Deutschland verfiel in zwei Schicksalsgemeinschaften, wie der Migrationsforscher Kaus J. Bade beschrieb: In die Einheimischen und in die Vertriebenen, die zueinander in einer „Opferkonkurrenz“ standen. „Dieser Konkurrenzkampf trug ‚deutliche Züge eines Nationalitätenkampfes und eines Klassengegensatzes.‘“
Tatsächlich sahen sich auch die Westdeutschen im Chaos der Nachkriegszeit vom Strom der Vertriebenen aus dem Osten regelrecht überrollt.

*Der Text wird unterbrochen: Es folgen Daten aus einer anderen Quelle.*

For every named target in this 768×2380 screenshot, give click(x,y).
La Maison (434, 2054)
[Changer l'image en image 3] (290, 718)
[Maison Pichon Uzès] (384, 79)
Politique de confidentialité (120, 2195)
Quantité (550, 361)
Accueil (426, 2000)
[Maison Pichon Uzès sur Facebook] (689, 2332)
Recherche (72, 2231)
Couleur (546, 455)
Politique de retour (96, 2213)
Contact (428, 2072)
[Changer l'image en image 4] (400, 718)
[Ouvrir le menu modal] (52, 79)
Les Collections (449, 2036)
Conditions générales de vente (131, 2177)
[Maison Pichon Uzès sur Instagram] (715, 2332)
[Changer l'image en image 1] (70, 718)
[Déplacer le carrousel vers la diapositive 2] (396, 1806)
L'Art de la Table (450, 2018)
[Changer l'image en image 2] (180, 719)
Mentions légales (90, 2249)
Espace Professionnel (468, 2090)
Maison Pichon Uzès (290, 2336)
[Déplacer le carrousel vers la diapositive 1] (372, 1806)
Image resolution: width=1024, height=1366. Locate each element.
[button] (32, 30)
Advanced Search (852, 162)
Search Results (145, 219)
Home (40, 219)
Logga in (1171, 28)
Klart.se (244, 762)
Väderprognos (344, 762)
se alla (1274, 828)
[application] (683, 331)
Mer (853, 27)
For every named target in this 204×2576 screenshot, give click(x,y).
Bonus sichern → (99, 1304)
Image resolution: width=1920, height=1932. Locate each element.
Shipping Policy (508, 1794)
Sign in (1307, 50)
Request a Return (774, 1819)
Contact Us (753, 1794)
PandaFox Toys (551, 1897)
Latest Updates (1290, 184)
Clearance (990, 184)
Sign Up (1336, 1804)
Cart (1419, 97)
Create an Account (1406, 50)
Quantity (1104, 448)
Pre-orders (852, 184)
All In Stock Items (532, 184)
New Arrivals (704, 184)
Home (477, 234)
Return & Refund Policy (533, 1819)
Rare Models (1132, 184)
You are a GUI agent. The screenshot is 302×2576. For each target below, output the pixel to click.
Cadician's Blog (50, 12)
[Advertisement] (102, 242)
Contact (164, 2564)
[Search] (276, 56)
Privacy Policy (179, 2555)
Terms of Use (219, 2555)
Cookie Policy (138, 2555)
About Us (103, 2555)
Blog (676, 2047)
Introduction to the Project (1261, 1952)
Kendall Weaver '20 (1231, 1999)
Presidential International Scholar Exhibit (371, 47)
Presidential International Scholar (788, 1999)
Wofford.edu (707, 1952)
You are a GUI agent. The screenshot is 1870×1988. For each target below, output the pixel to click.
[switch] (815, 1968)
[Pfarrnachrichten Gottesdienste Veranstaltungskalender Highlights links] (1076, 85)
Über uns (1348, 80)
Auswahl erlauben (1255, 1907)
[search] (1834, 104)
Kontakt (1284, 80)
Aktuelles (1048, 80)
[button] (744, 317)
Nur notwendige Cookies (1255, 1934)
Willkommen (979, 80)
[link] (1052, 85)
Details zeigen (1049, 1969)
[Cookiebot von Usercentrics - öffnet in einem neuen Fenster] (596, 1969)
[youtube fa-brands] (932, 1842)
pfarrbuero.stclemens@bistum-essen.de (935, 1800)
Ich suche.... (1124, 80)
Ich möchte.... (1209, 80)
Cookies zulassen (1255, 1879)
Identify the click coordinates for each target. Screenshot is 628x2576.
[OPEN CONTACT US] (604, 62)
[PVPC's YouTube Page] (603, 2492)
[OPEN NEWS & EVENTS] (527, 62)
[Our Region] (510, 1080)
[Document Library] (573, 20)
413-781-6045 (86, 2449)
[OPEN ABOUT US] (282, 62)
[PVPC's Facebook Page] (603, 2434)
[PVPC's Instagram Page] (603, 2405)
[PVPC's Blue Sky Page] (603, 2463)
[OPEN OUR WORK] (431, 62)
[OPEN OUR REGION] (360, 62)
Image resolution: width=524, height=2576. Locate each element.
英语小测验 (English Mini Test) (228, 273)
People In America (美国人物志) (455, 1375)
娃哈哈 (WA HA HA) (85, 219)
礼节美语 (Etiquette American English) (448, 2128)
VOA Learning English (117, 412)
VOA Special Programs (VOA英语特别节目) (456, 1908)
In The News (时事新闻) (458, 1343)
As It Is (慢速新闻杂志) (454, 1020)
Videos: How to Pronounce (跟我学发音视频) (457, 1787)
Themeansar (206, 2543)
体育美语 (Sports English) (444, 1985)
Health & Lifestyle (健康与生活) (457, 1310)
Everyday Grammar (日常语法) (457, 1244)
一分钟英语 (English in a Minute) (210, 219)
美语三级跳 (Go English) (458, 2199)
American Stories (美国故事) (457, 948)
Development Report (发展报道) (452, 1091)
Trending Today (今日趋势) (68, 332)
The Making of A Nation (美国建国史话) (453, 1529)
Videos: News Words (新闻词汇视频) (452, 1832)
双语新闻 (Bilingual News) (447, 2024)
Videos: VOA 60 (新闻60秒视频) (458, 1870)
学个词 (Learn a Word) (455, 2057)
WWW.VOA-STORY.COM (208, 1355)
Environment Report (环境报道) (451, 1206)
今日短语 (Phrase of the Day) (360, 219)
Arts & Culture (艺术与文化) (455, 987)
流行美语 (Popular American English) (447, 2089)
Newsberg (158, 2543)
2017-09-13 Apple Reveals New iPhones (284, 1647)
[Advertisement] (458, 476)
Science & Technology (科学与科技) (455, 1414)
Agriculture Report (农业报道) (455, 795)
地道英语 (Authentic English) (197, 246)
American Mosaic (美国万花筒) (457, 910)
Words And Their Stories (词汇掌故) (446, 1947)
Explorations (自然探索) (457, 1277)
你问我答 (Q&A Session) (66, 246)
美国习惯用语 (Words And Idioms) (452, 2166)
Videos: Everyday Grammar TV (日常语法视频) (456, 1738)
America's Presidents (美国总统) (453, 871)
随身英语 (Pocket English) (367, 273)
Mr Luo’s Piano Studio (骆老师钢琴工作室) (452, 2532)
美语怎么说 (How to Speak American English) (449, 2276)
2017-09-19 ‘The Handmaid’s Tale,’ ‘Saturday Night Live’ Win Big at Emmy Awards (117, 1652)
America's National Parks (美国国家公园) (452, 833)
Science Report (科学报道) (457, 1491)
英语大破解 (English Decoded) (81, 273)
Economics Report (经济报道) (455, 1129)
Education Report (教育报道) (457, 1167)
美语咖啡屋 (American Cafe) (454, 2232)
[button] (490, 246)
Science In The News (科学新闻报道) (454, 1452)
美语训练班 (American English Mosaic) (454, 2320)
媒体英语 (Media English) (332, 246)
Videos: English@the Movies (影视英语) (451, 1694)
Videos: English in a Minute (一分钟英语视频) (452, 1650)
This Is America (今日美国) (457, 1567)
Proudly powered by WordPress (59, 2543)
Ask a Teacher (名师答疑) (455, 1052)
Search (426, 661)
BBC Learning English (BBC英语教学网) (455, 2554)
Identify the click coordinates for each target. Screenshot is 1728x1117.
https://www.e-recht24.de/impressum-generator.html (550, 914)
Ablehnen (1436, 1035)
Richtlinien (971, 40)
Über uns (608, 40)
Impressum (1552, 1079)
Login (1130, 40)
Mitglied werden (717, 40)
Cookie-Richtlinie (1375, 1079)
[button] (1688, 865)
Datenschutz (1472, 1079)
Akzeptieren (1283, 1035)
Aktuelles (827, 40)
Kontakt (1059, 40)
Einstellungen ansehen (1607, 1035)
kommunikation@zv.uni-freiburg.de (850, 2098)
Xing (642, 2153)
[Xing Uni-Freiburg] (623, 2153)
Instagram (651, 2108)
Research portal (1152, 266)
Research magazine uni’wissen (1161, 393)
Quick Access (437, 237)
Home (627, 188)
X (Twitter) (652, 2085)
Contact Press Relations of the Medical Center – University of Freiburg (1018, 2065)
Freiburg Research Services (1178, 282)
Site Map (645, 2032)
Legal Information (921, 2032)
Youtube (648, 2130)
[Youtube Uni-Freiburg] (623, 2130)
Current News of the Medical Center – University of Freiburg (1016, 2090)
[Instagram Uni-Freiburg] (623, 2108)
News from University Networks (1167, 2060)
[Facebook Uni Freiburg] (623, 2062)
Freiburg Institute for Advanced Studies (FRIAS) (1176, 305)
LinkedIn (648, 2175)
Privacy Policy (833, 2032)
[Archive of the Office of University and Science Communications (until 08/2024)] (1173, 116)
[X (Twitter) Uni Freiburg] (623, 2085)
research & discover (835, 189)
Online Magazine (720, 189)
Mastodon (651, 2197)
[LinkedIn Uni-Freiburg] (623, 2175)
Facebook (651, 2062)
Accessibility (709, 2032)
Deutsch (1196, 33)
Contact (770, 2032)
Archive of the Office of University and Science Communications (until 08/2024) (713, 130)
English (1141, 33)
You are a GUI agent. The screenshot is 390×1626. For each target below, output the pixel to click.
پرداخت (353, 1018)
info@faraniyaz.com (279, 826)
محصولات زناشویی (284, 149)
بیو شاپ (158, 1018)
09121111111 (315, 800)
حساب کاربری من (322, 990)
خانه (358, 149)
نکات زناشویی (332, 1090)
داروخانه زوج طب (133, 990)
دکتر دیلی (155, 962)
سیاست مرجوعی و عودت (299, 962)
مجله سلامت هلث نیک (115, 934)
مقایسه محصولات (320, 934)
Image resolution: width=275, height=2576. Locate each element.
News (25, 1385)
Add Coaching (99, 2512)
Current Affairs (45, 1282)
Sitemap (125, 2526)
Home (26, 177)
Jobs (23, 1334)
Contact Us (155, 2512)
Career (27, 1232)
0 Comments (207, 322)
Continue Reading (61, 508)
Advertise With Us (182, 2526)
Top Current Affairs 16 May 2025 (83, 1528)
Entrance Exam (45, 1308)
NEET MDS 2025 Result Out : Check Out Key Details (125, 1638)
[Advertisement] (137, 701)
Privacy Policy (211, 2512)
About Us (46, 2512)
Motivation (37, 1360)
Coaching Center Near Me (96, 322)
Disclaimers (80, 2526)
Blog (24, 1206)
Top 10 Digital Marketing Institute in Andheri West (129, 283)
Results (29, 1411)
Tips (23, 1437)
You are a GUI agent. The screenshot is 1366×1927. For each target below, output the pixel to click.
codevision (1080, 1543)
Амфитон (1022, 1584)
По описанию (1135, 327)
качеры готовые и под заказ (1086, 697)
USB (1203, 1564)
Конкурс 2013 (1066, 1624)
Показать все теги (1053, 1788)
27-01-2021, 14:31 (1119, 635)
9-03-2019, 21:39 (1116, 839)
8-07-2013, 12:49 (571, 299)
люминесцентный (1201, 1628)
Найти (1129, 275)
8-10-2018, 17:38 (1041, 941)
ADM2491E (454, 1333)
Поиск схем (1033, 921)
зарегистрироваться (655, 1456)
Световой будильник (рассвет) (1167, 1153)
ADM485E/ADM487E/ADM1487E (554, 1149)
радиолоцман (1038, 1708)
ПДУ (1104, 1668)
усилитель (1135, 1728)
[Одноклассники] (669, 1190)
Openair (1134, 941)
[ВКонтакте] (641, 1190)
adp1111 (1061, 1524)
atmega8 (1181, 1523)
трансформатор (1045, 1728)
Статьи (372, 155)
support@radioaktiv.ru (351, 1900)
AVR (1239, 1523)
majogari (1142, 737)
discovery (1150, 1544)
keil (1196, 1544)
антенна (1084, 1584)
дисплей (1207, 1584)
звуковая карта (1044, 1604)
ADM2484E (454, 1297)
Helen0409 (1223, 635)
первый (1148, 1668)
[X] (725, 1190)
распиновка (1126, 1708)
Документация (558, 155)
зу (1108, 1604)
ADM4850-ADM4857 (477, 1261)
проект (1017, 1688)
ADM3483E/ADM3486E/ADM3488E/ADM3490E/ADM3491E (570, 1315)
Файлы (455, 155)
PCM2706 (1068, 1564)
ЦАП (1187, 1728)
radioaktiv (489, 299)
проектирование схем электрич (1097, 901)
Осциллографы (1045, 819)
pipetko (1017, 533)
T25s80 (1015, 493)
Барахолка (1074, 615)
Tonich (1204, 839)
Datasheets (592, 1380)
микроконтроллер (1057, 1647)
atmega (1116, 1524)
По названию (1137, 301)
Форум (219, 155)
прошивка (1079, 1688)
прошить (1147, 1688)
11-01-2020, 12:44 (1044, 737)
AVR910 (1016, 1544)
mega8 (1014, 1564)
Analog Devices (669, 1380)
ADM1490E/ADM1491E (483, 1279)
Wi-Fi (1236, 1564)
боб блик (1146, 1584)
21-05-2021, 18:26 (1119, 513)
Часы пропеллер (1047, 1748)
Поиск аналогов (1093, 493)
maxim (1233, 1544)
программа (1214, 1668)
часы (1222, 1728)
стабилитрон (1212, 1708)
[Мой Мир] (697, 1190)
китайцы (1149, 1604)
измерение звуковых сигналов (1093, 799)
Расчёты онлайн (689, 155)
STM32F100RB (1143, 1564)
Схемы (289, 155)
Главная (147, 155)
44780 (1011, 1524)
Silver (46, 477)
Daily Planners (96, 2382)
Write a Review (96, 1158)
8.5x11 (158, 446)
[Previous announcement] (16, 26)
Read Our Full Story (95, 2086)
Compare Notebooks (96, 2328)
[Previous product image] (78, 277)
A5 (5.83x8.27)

Dabei ging es den Flüchtlingen zweifellos noch elender als ihnen selbst, hofften jetzt auf Solidarität oder nur auf Mitgefühl.
Doch sie erfuhren etwas ganz anderes: Ablehnung und Ausgrenzung als „unerwünschte Fremde“. Gerade auf dem Land, wo mehr als siebzig Prozent von ihnen untergebracht wurden.
Auf Anordnung der Siegermächte erhielten sie sogar „Zuzugssperre“ in die Städte. (Kossert, S. 53).
Auch dieser Fakt wird hierzulande oft und gerne verschwiegen!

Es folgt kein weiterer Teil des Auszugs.